Club pay tribute to Bache on Remembrance Sunday
West Bromwich Albion will on Sunday unveil a plaque dedicated to the memory of a former centre-forward and sporting champion who was killed in the First World War.
Harold Bache died at the Battle of Ypres having just a few months earlier departed the club as a volunteer for service.
Bache was the embodiment of the Edwardian adventurer. A Cambridge Blue, accomplished cricketer with Worcestershire, an England amateur international footballer, a Corinthian and at the time an exciting new centre forward at the club. The world was at his feet.
But 1914 changed everything.
On August 4, after Bache had won two lawn tennis events in Kidderminster, war was declared. On September 2, he was in the Albion team which started the season with a 2-1 at Newcastle.
Just 17 days later he walked into a recruitment office and joined up specifically asking for a Commission in the combat unit of the Lancashire Fusiliers.

^^^^

## Problems
(1) According to the article on Harold Bache, at which battle was he killed?
(2) Reproduce the Harold Bache article between "Bache was the" and "1914 changed everything.", inclusive.
(3) Carry on writing the article about Harold Bache, starting right after its final sentence.

## Data
^^^^

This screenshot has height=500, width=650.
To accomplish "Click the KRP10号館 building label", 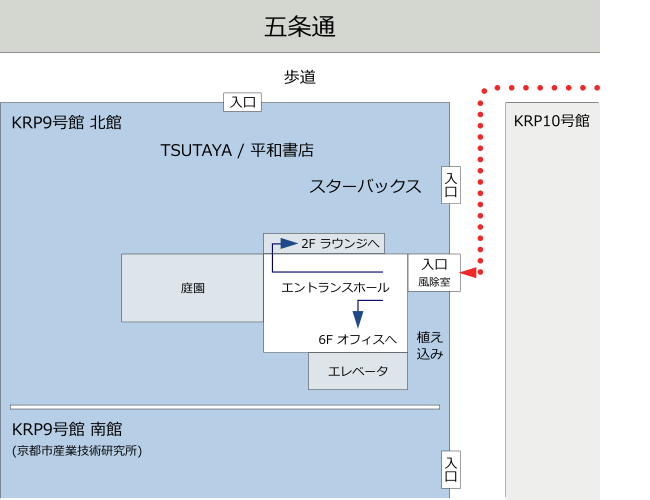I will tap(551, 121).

^^^^

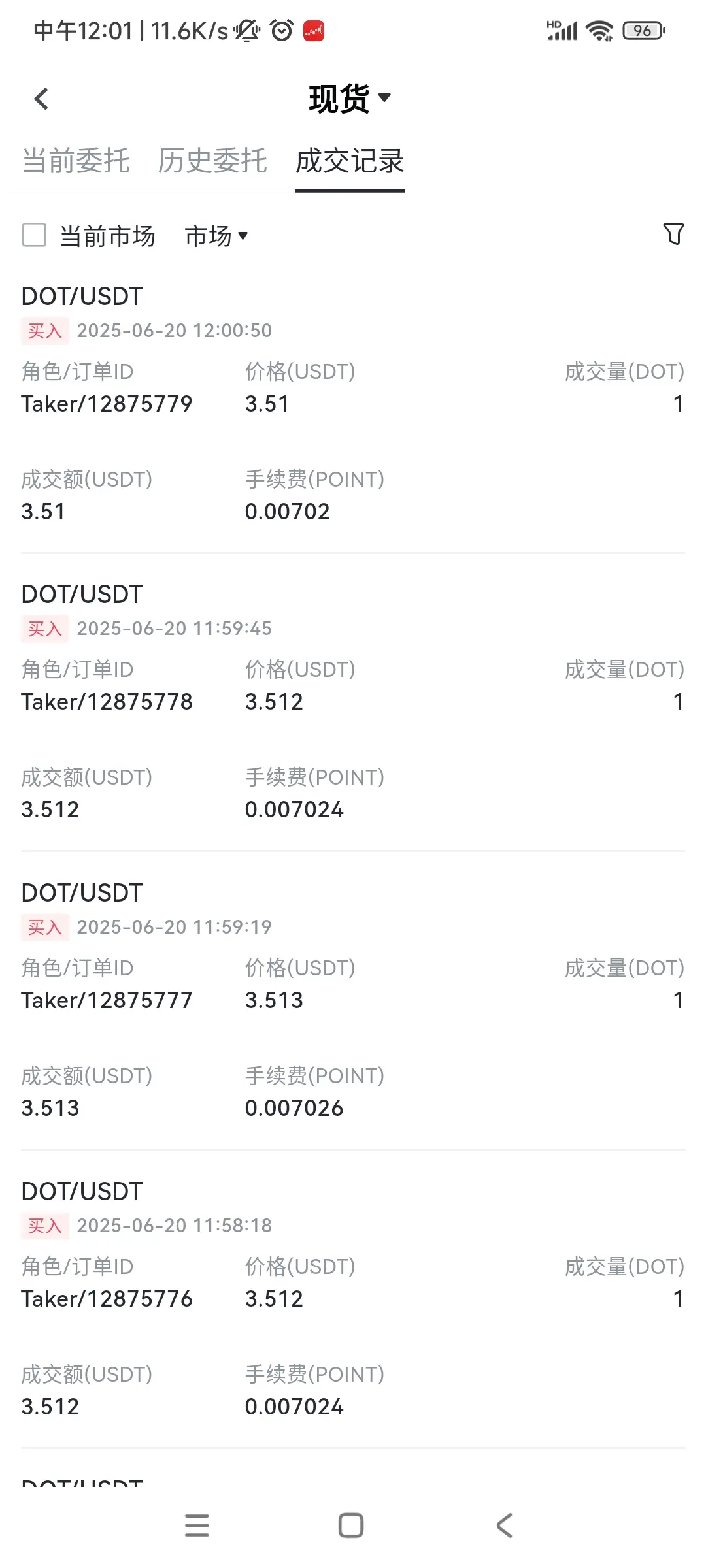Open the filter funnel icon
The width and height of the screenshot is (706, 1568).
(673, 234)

^^^^

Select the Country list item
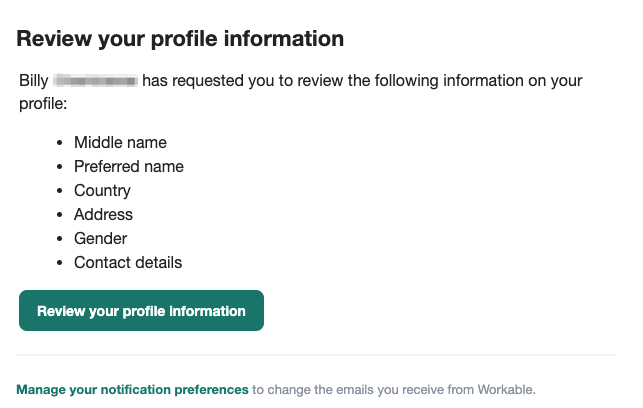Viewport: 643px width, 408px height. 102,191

^^^^

## Responses to the tasks
(1) The Battle of Ypres.

(2)
Bache was the embodiment of the Edwardian adventurer. A Cambridge Blue, accomplished cricketer with Worcestershire, an England amateur international footballer, a Corinthian and at the time an exciting new centre forward at the club. The world was at his feet.
But 1914 changed everything.

(3)
On Flanders Field, he was a grenade officer, in charge of bomb throwers, squads known in the trenches as “the suicide club.”
On February 15, 1916, the seemingly inevitable happened and on a battlefield in Ypres he was gunned down by a sniper’s bullet. His life was over at the age of just 26 years and 179 days.
After being unveiled pitch-side during the minute’s silence before Sunday’s game against Newcastle United, the plaque will be permanently mounted at the East Stand opposite the Tony Brown statue.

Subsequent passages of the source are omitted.